O velejo de wind é pesado, exige alguma experiência e preparo físico. Vento forte e rajado, bordo curto. A vantagem é que nunca é solitário, a cada bordo se troca experiências e equipamentos, veleja-se perto um do outro e perto de quem fica na margem, fotografando ou descansando pra entrar de novo. A sensação é aquela velha conhecida dos velejadores, que abre o sorriso no rosto, clareia a mente e lava a alma. Foi meu primeiro velejo na Lapinha, ano passado estava de braço quebrado e no anterior não tive sorte com o vento. Quando subi na prancha imediatamente encaixei os pés nas alças e conversei com o lugar como quem fala com uma mulher: “Ah Lapinha, não diga que sou apressadinho, tem dois anos que estou esperando por este velejo...” Três horas depois estava exausto, apesar dos intervalos entre um e outro bordo.
Mas a Lapinha é dadivosa e todos se divertiram. Renato esbanjou sua técnica e fez a lagoa parecer um circuito, Dário, maluco como sempre, quis aumentar os limites da lagoa justo na margem de pedra, azar da pedra, e da prancha. André Maciel foi o primeiro a entrar e o último a sair, mais feliz que cachorro em dia de feira pelejava nos dukejibes e saltos, Maurikite fez de tudo, arrepiando seu estilo bonito de se ver, desta vez sem os ataques dos micuins. Gisele foi a responsável pela maioria das fotos e registros e ainda velejou no final, enfrentando o frio com a coragem e o sorriso que lhes são peculiares.

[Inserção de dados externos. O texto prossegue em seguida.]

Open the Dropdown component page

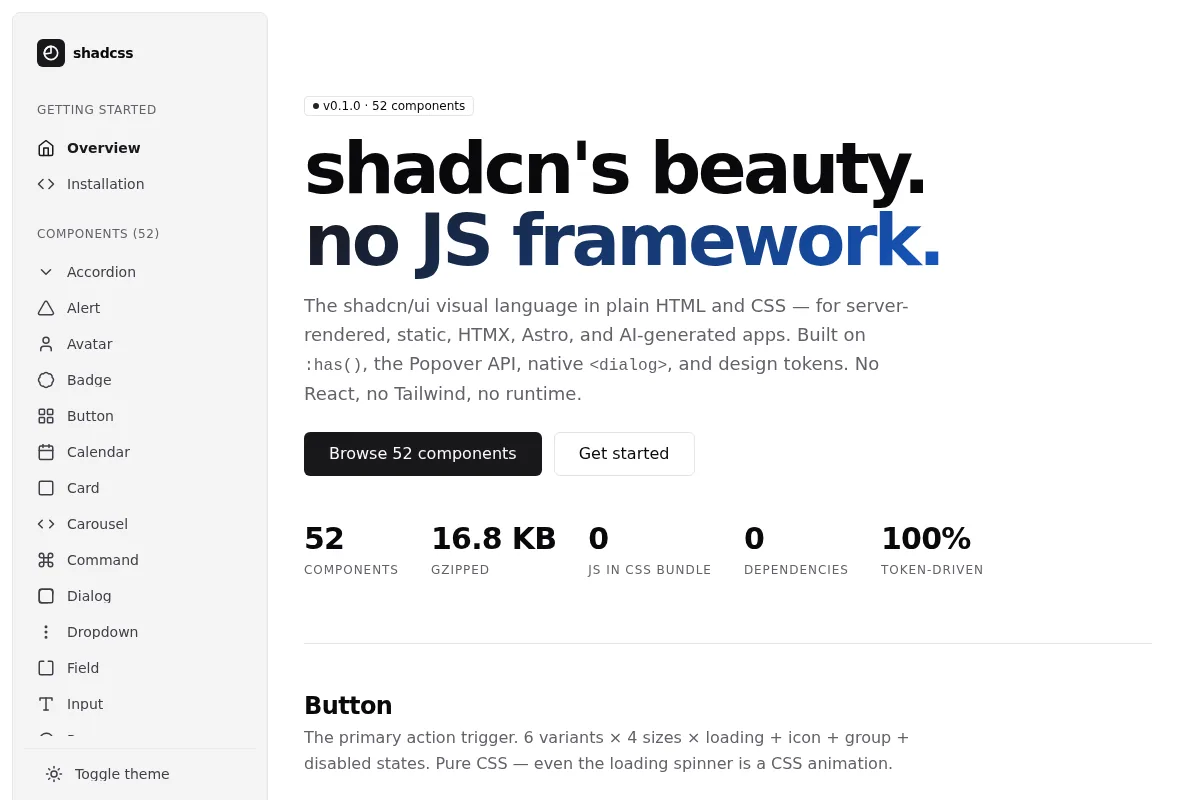(x=140, y=632)
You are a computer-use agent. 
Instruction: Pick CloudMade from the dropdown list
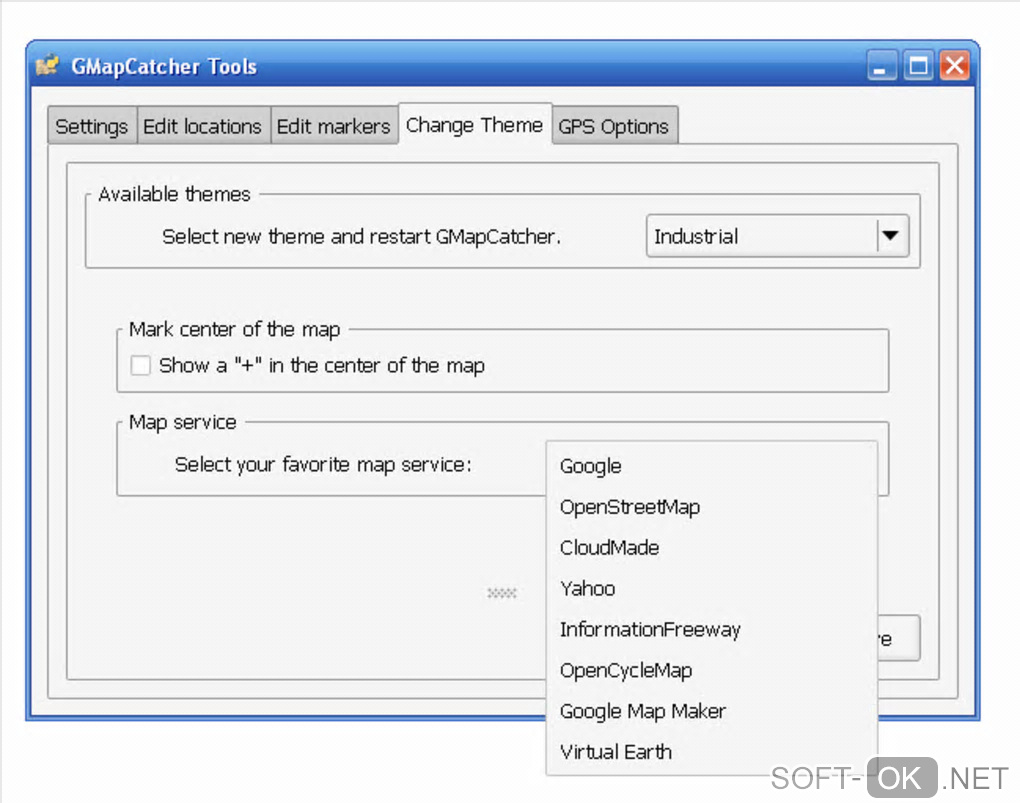pyautogui.click(x=610, y=548)
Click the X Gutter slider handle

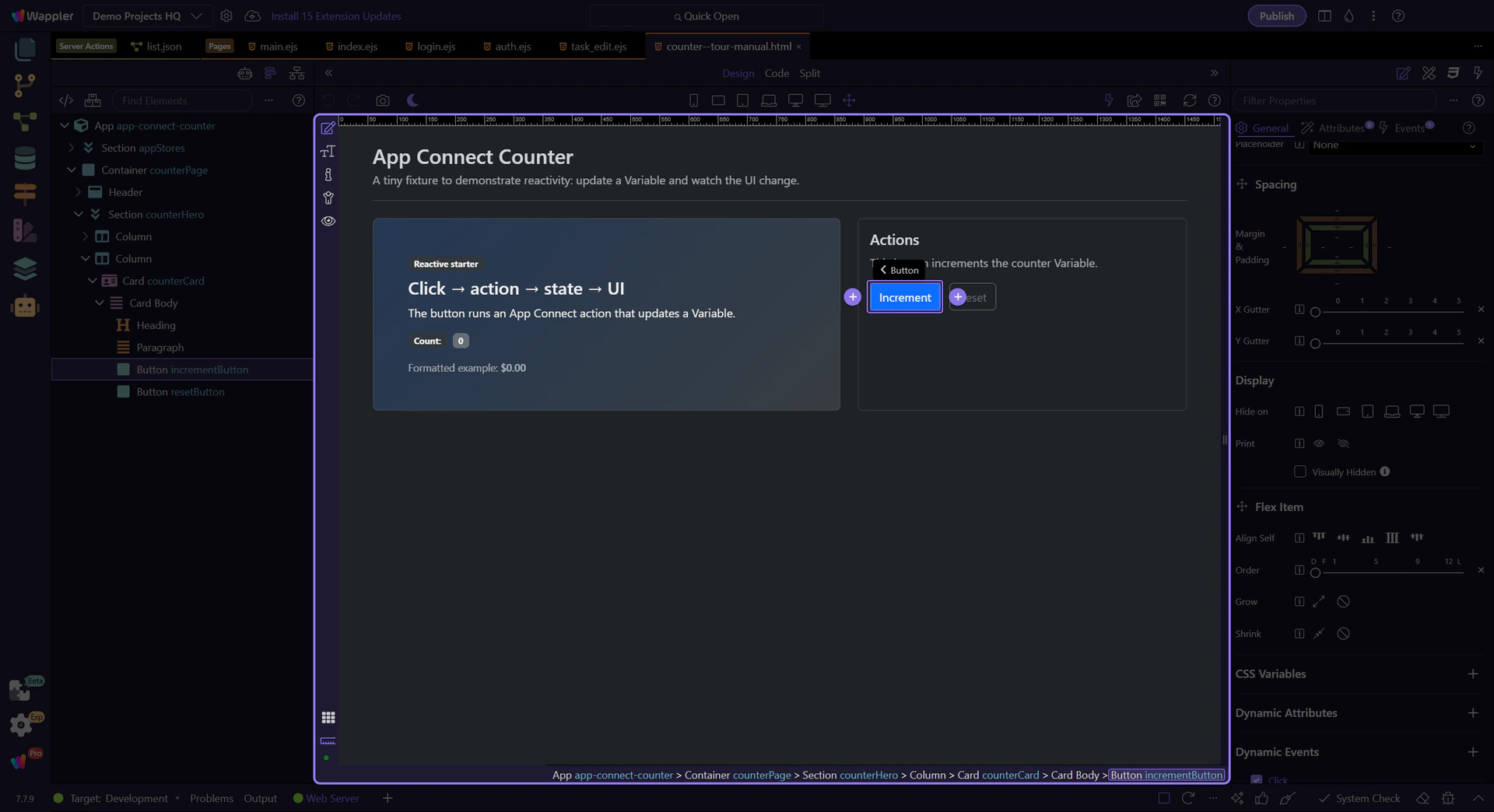coord(1315,312)
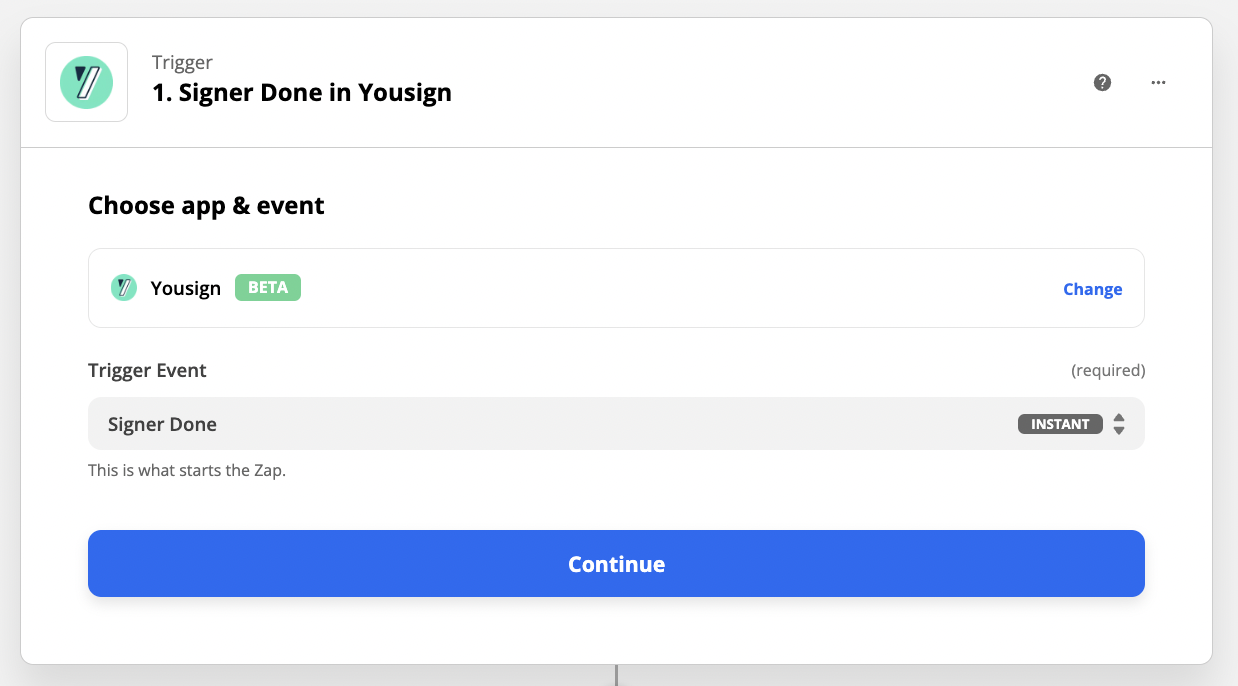Click the step title Signer Done in Yousign
Screen dimensions: 1238x686
point(302,92)
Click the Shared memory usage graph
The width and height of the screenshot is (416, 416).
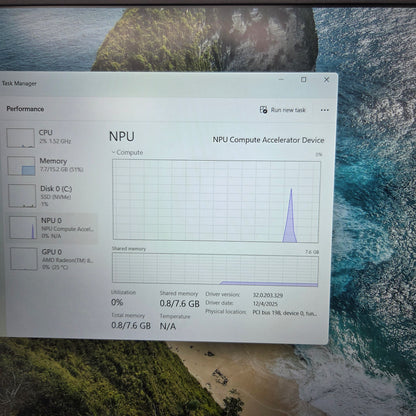[215, 270]
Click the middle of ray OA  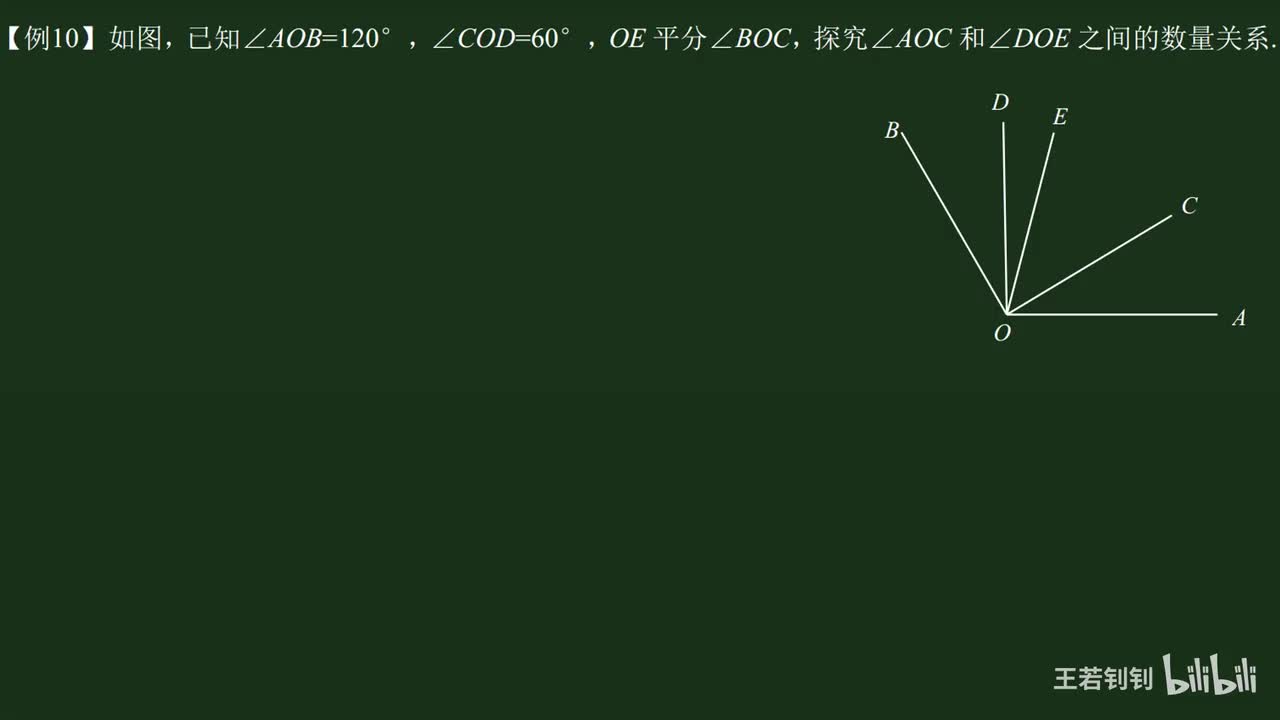[1111, 314]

De tão dadivosa a Lapinha dessa vez permitiu até o velejo de Kite. Numa manobra que parecia exigir conhecimentos de nanotecnologia, Felipe, André Maciel e Murikite levantaram suas pipas entre árvores, casa, cerca viva e cerca de arame farpado, manobrando no limite e nas rajadas. Arrojo, técnica e uma visão jamais vista na Lapinha, o balé dos kites, contrastando com todo aquele bucolismo e pré-história fecharam o feriado de modo inesquecível.
No final falei com Lapinha mais uma vez como se fosse uma mulher: “Quando a gente se vê de novo?” “Tô sempre por aqui”, respondeu ela sem marcar compromisso.